Islamabad is determined to continue the implementation of the Iran-Pakistan (IP) gas pipeline project, Pakistani Minister for Petroleum and Natural Resources Shahid Khaqan Abbasi said.
Abbasi said that Iran-Pakistan gas project would be completed in the stipulated time.
He informed the National Assembly, or Lower House of the parliament, that, otherwise, Pakistan is bound to purchase Gas from Iran by January 1, 2015.
He said despite a number of hurdles, the government is committed to complete the gas pipeline project within the stimulated period.
Abbasi said the government is working on a number of projects to overcome the oil and gas shortage in the country, adding that the programs include enhancement of indigenous gas production‚ import of gas from Iran and Turkmenistan‚ import of LNG from Qatar and promotion of LPG air mix.
He added that Pakistan has entered gas sales purchase agreement with Iran and Turkmenistan and the work for completion of the projects is underway.
Iran and Pakistan officially inaugurated the construction phase of a gas pipeline project in March which is due to take Iran's rich gas reserves to the energy-hungry South Asian nation.
The project kicked off in a ceremony attended by former Iranian President Mahmoud Ahmadinejad and his former Pakistani counterpart Asif Ali Zardari at the two countries' shared border region in Iran's Southeastern city of Chabahar.
The 2700-kilometer long pipeline was to supply gas for Pakistan and India which are suffering a lack of energy sources, but India has evaded talks.
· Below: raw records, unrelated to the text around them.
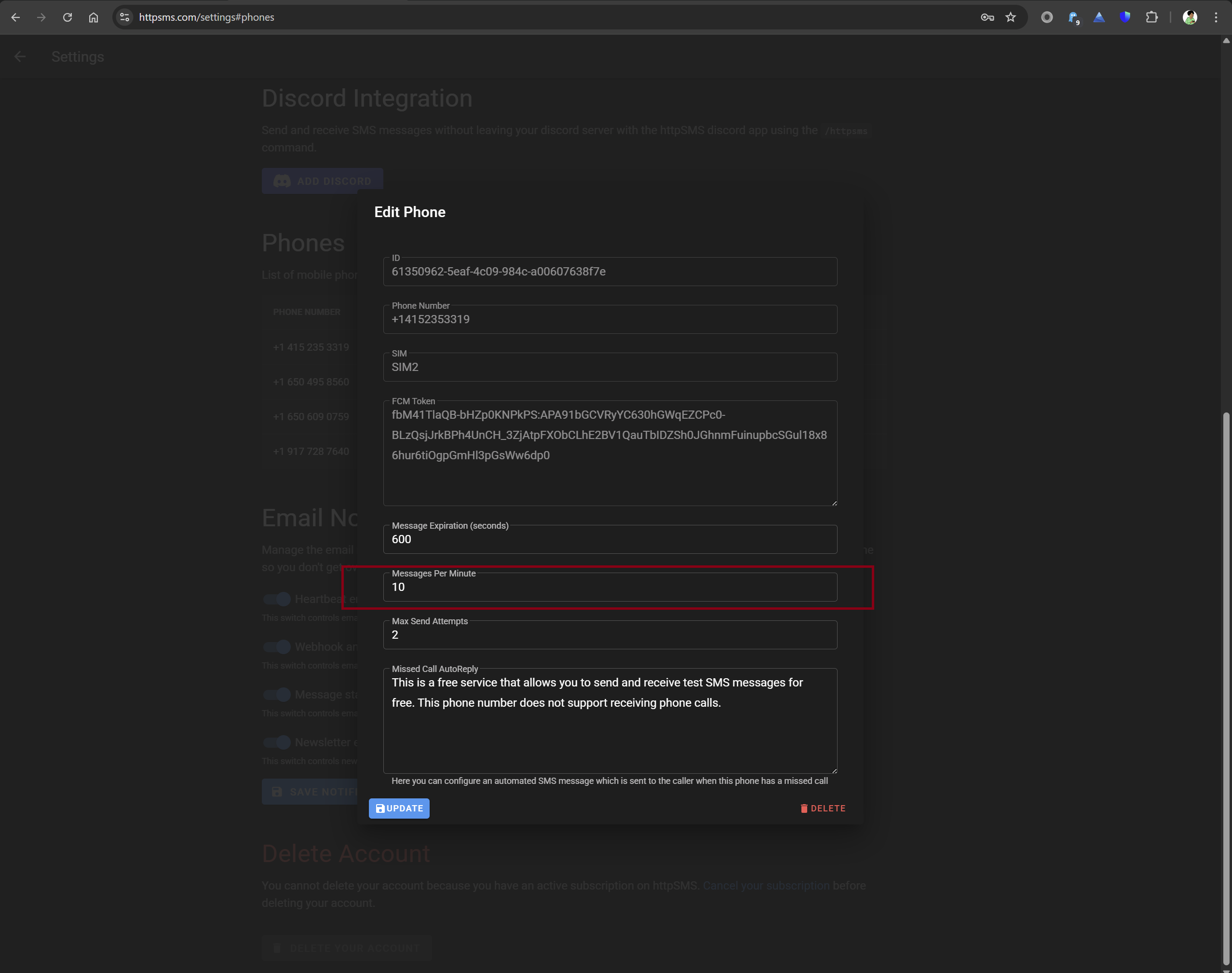Click the profile avatar icon
Viewport: 1232px width, 973px height.
pos(1189,17)
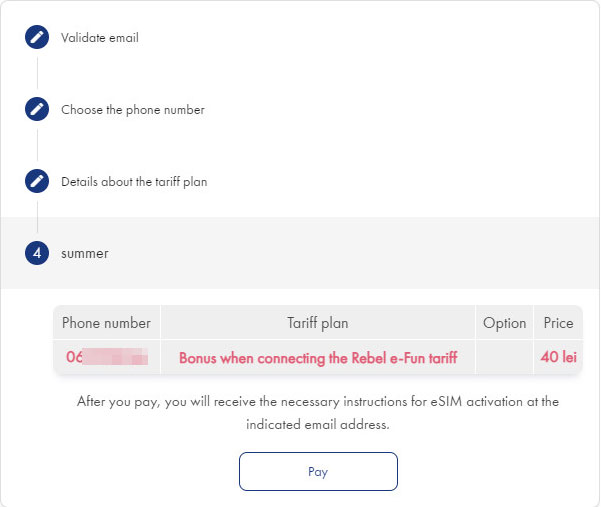This screenshot has height=507, width=601.
Task: Click the pencil icon for tariff plan details
Action: coord(37,182)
In 2011, Iran and Pakistan declared they would finalize the agreement bilaterally if India continued to be absent in the meeting.
Iran has already constructed more than 900 kilometers of the pipeline on its soil.
According to the project proposal, the pipeline will begin from Iran's Assalouyeh Energy Zone in the south and stretch over 1,100 km through Iran. In Pakistan, it will pass through Baluchistan and Sindh but officials now say the route may be changed if China agrees to the project.